Scene from Va.'s "Chocolate City"
The community of Nauck in Arlington was founded in 1844 by freedmen, former slaves who had either bought their own freedom or were released from human bondage. Over the decades, like so many African American communities, it became isolated from the often hostile white world around it and self-sufficient out of necessity. It's the kind of place where memories of segregation and sitting on the back of the bus aren't all that distant.
So for many, Tuesday dawned as a day of wonder. A day that Marvin Gardner, who works as a janitor at the Drew Model Elementary School, never could have dreamed would come in his lifetime. "I didn't think I'd ever see this," he said.
The line to vote started shortly after 3 a.m. and stretched from the building, through the parking lot and out into the street. "It was Chocolate City," laughed John Lett, Nauck precinct captain for the Arlington Democratic party. "There were some older folks waiting in line who'd never voted before in their lives. I've never seen such enthusiasm here before. And I don't think it's because black voters are naive enough to vote for a black candidate. It's because Barak Obama makes people feel included. People finally feel as if they have a say so."

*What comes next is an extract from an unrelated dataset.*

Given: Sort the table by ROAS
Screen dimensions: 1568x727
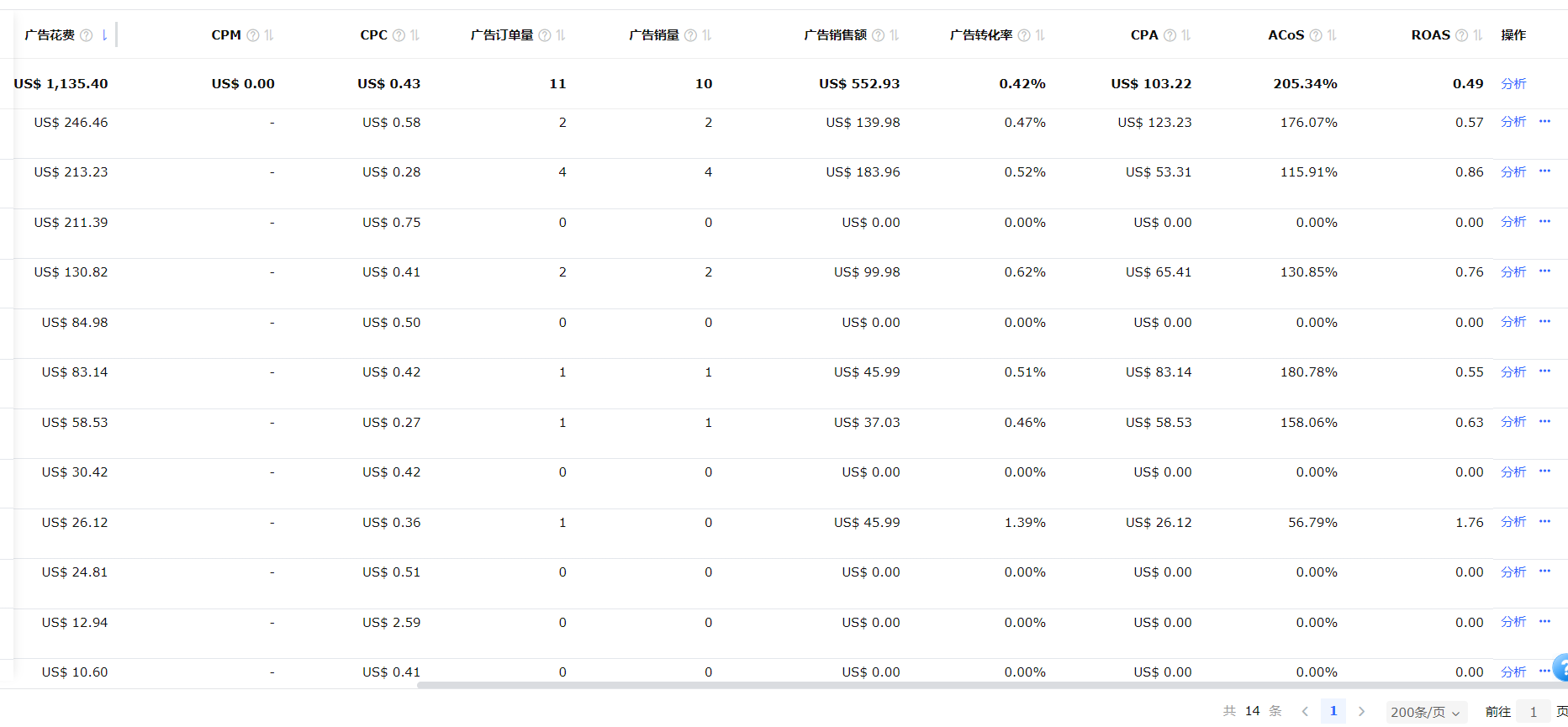Looking at the screenshot, I should pos(1478,35).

Tyra Baker, chief election official for the precinct, said that 1,000 voters tend to cast ballots in a good year, less than half of all registered voters. But by noon, nearly 1,100 of the precinct's 2,500 registered voters had cast ballots. And 350 others had already voted absentee.
"Everybody's got election fever here," she said. "There's an enthusiasm that I haven't seen in the 20 years that I've been doing elections."
For months now, he and others said, the air has felt different in Nauck. At the barber shops, family barbecues, down at the grocery store, people were putting up signs, dissecting policy positions, engaged.
Corene Brown showed up at 4 a.m. to get her spot in line. "This morning was the first time I've seen my whole family down here voting," she said. "My grandmother, who is disabled, came to vote. My grandfather, who says he doesn't really care about politics, was down here. There's just a lot of excitement."
Brown even had her six-year-old son, Tico, stay up late to watch one of the debates with her. It's not that she expected him to understand anything. But for a six-year-old boy to see a presidential candidate with a face like his - what better lesson, she thought, about showing what's possible in life?
That's just what Alfred Taylor has been hoping for. The retired teacher has seen too many young black men make bad choices, he said. Limited choices. Fatalistic choices.
"People said they could be anything they wanted, but the evidence showed them they couldn't," he said. "They've been living for funny dreams, like being a professional athlete. But I can see their enthusiasm now. With this election, I see them getting involved. It's just an exciting time."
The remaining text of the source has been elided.